Fidelity of Motivational Interviewing for smokers who are not ready to quit
thesisposted on 20.10.2015 by Daniel Conybeare
In order to distinguish essays and pre-prints from academic theses, we have a separate category. These are often much longer text based documents than a paper.
Motivational Interviewing (MI) and behavioral interventions are effective treatments for smoking cessation, and MI is increasingly being integrated into behavioral interventions in smoking cessation programs—especially with smokers who are not ready to quit. Moreover, these programs often utilize bachelor’s-level counselors with minimal training in MI or counseling in general, which may lead to concerns about fidelity of MI. The current study examined whether 15 bachelor’s-level counselors adhered to MI principles and techniques while delivering three smoking cessation interventions: MI, BI, and MI plus BI. Smoker participants were 344 individuals recruited through primary care clinics and enrolled in a larger clinical trial of counseling and nicotine replacement therapies for smokers who were not ready to quit.
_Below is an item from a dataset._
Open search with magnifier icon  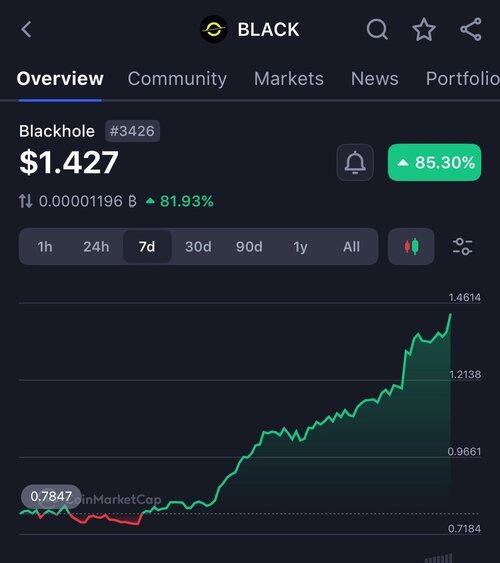tap(377, 29)
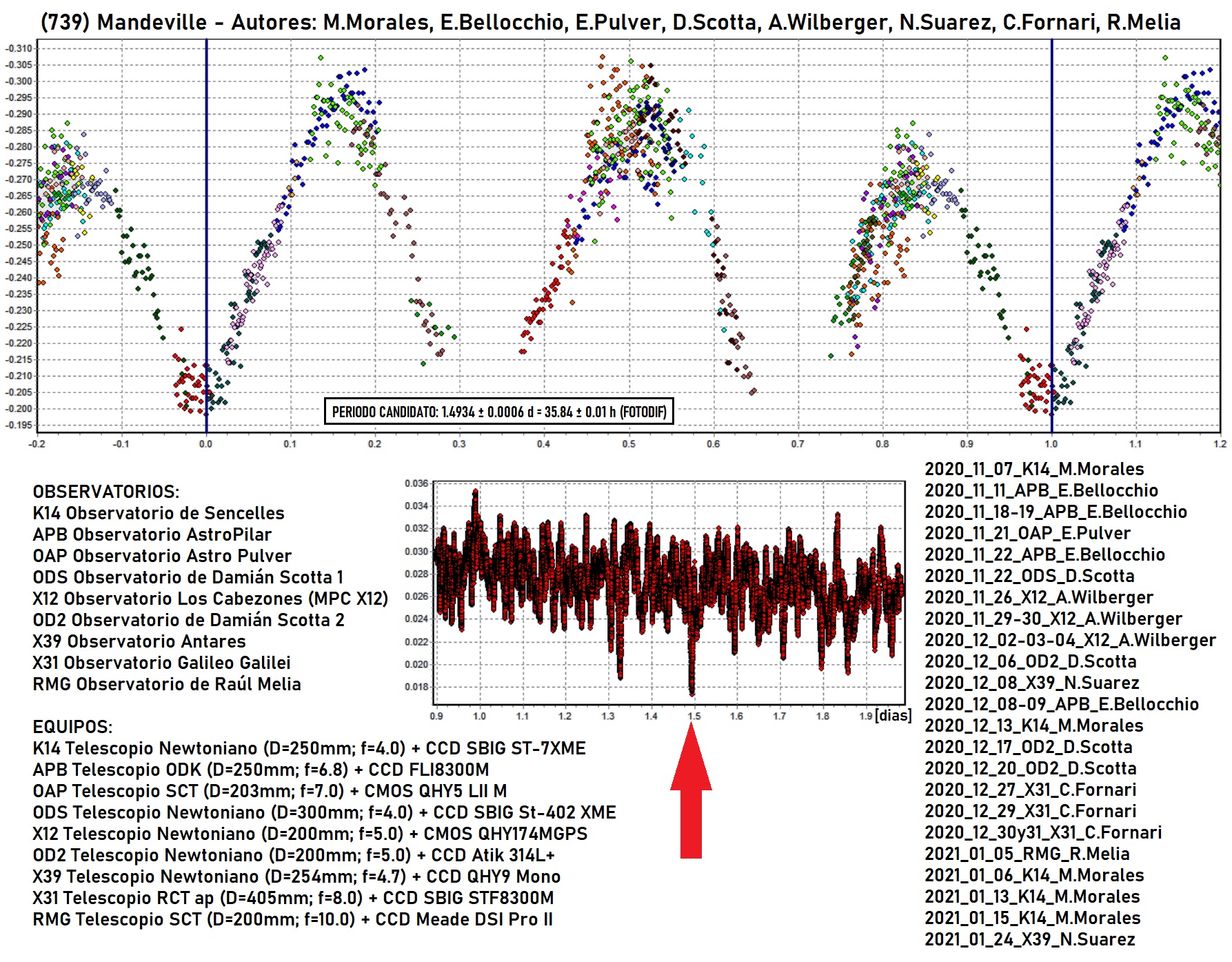Click the (739) Mandeville chart title
Viewport: 1232px width, 962px height.
point(610,22)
For each smoker participant, one randomly selected counseling session was coded using the Motivational Interviewing Treatment Integrity Scale (Moyers et al., 2010), a coding system that assesses for global ratings of MI quality (e.g., evocativeness) and specific MI-related counseling behaviors (e.g., complex reflections). Compared to MI only, MI plus BI was associated with lower levels of empathy, but was not associated with lower levels of evocation, collaboration, or support of autonomy, other core characteristics of MI. MI plus BI was also associated with a smaller proportion of complex-to-simple reflections, and a smaller percentage of open-ended (compared to closed-ended) questions, compared to MI only. Lastly, greater empathy and MI fidelity were associated with smoker participants being more likely to report during follow-up that they intend to quit in the future. Limitations and future directions are discussed.